What you have to do: Beginning at the top of the data below, write out every line exactly until you reach the line with "din position används windows 10 (729, 1400)", and include that line.

##### Task input #####

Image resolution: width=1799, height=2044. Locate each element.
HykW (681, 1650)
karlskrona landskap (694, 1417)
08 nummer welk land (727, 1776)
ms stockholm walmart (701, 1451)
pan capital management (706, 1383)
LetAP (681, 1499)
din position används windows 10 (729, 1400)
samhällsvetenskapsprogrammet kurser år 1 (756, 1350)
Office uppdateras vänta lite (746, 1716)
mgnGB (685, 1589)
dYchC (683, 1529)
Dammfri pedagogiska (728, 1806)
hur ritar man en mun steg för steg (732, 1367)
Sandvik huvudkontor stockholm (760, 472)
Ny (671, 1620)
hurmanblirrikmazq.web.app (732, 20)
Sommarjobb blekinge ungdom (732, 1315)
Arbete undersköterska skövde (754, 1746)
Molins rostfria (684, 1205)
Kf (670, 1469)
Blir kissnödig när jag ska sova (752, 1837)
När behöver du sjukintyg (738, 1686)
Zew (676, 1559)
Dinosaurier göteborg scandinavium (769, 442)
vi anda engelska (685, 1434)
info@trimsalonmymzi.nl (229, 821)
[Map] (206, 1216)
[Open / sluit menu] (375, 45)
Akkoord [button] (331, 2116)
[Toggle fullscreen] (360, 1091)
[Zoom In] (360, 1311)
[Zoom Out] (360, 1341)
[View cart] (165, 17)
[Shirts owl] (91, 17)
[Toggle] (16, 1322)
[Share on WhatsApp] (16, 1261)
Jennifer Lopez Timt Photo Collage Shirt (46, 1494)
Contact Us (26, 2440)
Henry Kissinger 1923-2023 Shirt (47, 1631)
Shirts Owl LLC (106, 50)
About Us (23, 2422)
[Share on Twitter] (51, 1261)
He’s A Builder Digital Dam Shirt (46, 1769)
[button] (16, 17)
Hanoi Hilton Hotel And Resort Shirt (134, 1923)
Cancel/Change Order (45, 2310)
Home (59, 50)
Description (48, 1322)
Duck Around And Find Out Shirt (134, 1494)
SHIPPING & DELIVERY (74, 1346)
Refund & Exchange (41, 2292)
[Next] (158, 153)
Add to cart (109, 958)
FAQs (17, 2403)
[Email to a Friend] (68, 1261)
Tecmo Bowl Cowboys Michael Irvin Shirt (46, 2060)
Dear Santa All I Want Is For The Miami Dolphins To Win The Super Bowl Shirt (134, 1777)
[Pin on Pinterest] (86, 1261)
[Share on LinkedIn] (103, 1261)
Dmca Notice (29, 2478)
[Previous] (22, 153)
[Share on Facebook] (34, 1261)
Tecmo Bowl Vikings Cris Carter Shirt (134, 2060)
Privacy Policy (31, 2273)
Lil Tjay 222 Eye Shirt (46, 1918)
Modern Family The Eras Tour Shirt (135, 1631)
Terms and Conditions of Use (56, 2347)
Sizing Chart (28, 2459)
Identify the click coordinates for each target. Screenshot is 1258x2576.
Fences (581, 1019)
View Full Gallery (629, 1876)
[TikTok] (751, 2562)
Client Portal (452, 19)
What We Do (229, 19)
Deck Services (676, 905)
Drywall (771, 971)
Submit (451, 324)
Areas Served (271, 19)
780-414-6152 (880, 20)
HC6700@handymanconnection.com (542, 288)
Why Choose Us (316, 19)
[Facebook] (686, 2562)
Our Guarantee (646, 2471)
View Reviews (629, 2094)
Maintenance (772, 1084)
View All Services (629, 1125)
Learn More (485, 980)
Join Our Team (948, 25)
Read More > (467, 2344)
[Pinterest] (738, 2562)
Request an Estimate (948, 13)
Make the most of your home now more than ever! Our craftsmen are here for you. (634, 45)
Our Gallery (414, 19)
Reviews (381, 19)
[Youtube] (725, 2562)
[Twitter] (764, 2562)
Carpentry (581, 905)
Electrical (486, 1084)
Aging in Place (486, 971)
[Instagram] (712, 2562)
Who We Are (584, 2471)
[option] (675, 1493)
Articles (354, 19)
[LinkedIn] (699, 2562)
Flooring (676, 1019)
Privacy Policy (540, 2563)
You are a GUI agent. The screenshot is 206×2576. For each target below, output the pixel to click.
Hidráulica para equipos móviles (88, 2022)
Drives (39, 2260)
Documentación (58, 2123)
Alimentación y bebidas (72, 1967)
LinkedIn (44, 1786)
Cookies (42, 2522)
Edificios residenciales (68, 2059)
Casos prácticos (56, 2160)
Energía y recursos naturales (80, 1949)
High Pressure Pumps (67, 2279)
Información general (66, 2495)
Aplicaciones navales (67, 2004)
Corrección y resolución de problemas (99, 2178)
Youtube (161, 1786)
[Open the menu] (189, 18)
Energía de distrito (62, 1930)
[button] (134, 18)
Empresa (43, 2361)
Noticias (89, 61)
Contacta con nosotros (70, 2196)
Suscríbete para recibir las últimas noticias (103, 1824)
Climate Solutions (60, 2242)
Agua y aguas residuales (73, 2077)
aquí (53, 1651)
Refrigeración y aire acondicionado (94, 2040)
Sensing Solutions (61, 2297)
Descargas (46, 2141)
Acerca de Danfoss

#####

Response box:
Image resolution: width=1799, height=2044. Locate each element.
HykW (681, 1650)
karlskrona landskap (694, 1417)
08 nummer welk land (727, 1776)
ms stockholm walmart (701, 1451)
pan capital management (706, 1383)
LetAP (681, 1499)
din position används windows 10 (729, 1400)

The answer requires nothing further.